森見登美彦さんの『恋文の技術』を紹介してくれました。みなさんは、本を買うときハ-ドカバ-と文庫判とどちらを買いますか。僕はこの本を両方持っています。魅力的な本は、持ち歩き用と家でゆkjくり手に取る用で持ちたいです。手紙を小説にしているといえば、名作で言えば『こころ』の最終章ですね。この本も手紙で各章が綴られていますが、時系列では無くて「誰に」送ったかでまとめられています。話が見えづらいとも言えますが、同じ話を別の角度で味わえますし、手紙の魅力に気づかされます。普段私たちは、連絡を取るのにメ-ルでサッサとおこなってしまいますが、手紙だと用事が無くても、どうでもいいことでも、永遠と続けられる、そうしたことができるのが手紙の特徴であり魅力です、と強調されていました。こんなことが自然に行えちゃうのも、乙な話ですね。

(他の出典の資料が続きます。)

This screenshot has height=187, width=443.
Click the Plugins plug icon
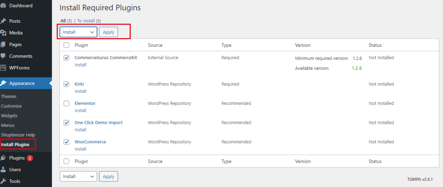pyautogui.click(x=3, y=158)
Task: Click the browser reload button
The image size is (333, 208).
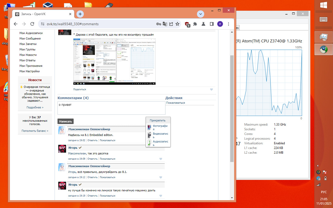Action: coord(32,24)
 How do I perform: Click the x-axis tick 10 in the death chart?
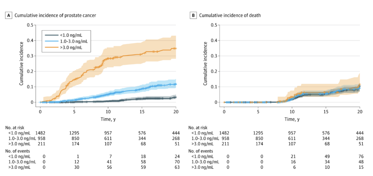click(292, 112)
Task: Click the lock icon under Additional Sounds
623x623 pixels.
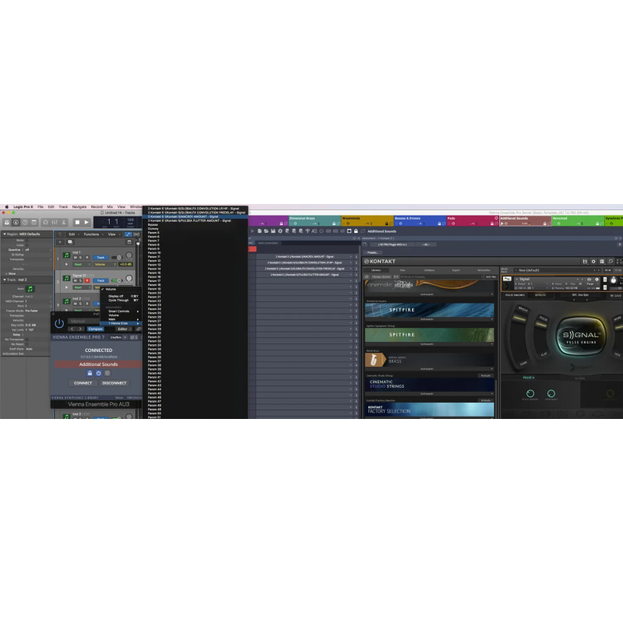Action: (x=90, y=373)
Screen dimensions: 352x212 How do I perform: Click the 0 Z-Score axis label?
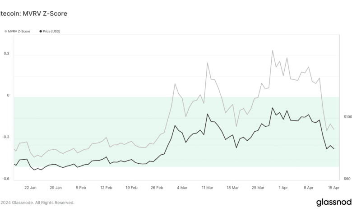(x=8, y=95)
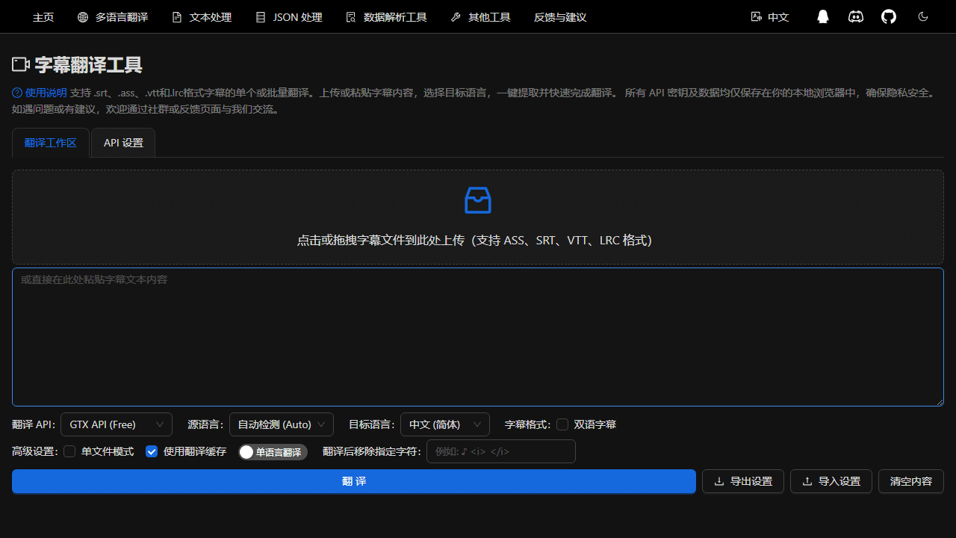Click the 清空内容 button

910,481
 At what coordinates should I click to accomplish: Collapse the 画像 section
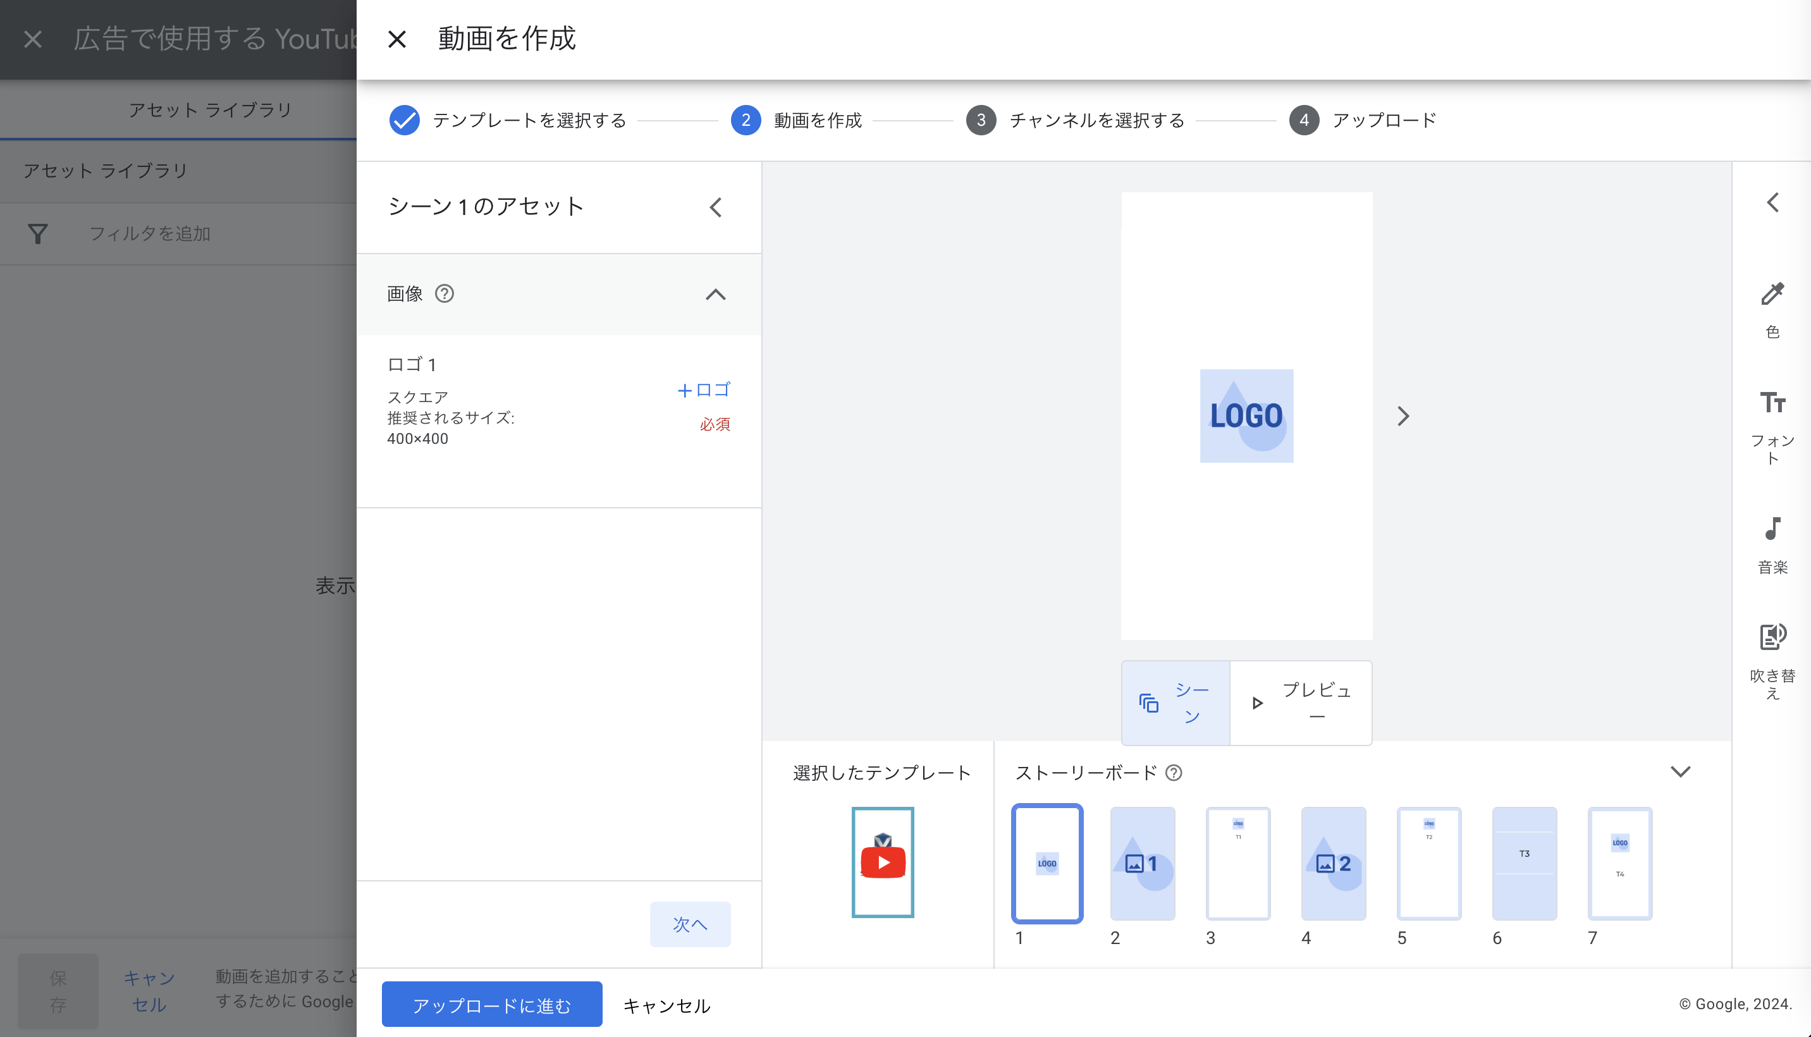pyautogui.click(x=716, y=294)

森見さんらしく、登場人物が手紙を書いていて、最初はとてもまともな手紙だったのに、もっとよくしようと変えていくととてつもなく変なものになっていくとか、そこは森見さんの魅力が満載です。
また読みやすい文体ですし、京都の話なので、京都の大学生である我々にはいろいろ想像がしやすい。
この本を読むと誰かに手紙を書いてみたくなります、とのことでした。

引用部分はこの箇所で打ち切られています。